On November 6, 2019, the Consumer Financial Protection Bureau (Bureau) hosted the third installment of its symposia series, addressing Dodd-Frank Section 1701 which, when implemented, will require financial institutions to collect, report, and make public certain information concerning credit applications made by women-owned, minority-owned, and small businesses. At the event, two panels discussed this data collection rule, including experts from traditional and fintech lenders, academic and policy researchers, advocacy groups, and regulators.
The first panel provided perspectives on the current state of small business lending and the second panel provided thoughts on how the rule can be implemented most efficiently to meet its stated purpose: "to facilitate enforcement of fair lending laws and enable communities, governmental entities and creditors to identify business and community development needs and opportunities of women-owned, minority-owned, and small businesses."
While the benefits of data collection for learning and identifying gaps must be balanced with the costs and burdens on small business lenders and borrowers in terms of complexity, privacy, and expense, most of the panelists agreed that additional research, data and analysis is paramount to understand the needs and health of the small business sector and also to design better products and services to serve them.
Panel observations about the current state of small business lending included:
- Small business is critical to the U.S. economy and jobs: The small business lending marketplace is $1.4 trillion in size. According to the Bureau, 95 percent of all businesses in the United States have annual receipts below $999,999. It is estimated that women-owned firms number almost 10 million and employ 8.4 million people and minority-owned firms total about 8 million businesses, and employ 7.1 million people.
- Small business owners need protection: Research on small business owners seeking financing from traditional lenders demonstrates that they approach the financial marketplace more like retail consumers than sophisticated, corporate customers and that customer service is consistently poor, and treatment of minority- and women-owned small business owners is significantly inferior.
- Online lenders are filling the void: Small business borrowers have raised concerns about the transparency of terms and rates of many online credit products. Some online lenders have addressed unconscious bias and expanded small business access to capital—areas where concerns raised by the panels may be instructive to traditional lenders.
Panel suggestions on how the Bureau should implement the rule:
From tailoring the rule's definitions, to use of exemptive authority, to harmonizing definitions with analogous regulations, panelists suggested various approaches to how the Bureau might implement the rule to best meet the goals of measuring small business lending and collecting the data necessary for effective measurement. These included:
- When defining the term "small business" consider using the size of the loan and/or the revenue of the business.
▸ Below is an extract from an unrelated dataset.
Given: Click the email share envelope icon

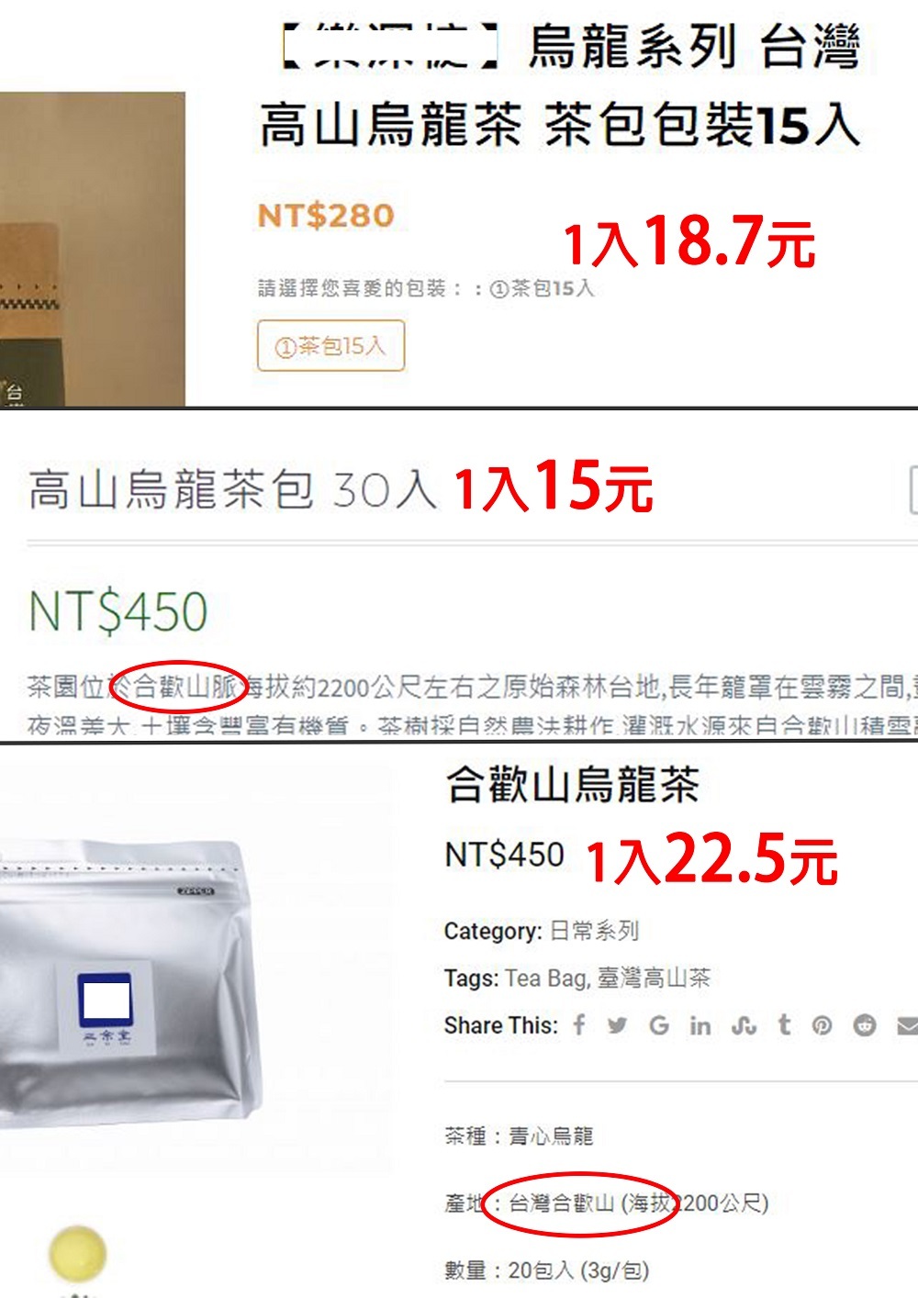Looking at the screenshot, I should point(907,1025).
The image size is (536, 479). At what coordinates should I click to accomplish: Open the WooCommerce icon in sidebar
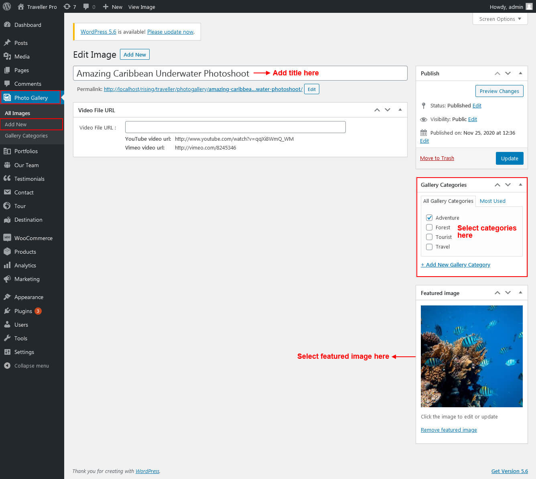pyautogui.click(x=7, y=238)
Harmonize the definition with size and revenue thresholds used in other regulations to avoid similar but different reporting standards.
- Define "financial institution" to capture the vast majority of institutions that have a credible share of the small business lending marketplace.
- Define types and purposes of small business loans in such a manner to ensure data collection covers the entire small business lending marketplace.
- Ensure that the data points to be collected include pricing and collateral information, framed in proper context for analysis, so that credit quality (not only credit access) is considered.
- Clarify guidance on what constitutes a minority- or women-owned business by defining a "principal owner" subject to race, sex and gender data collection as one with a 25% or higher ownership interest.
Hinshaw's Consumer Financial Services practice has issued advisories on the Bureau's first symposium on June 25, 2019, which explored Dodd-Frank's prohibition on abusive acts or practices, and the second symposium held September 19, 2019, which discussed how behavioral law and economics can inform regulatory action.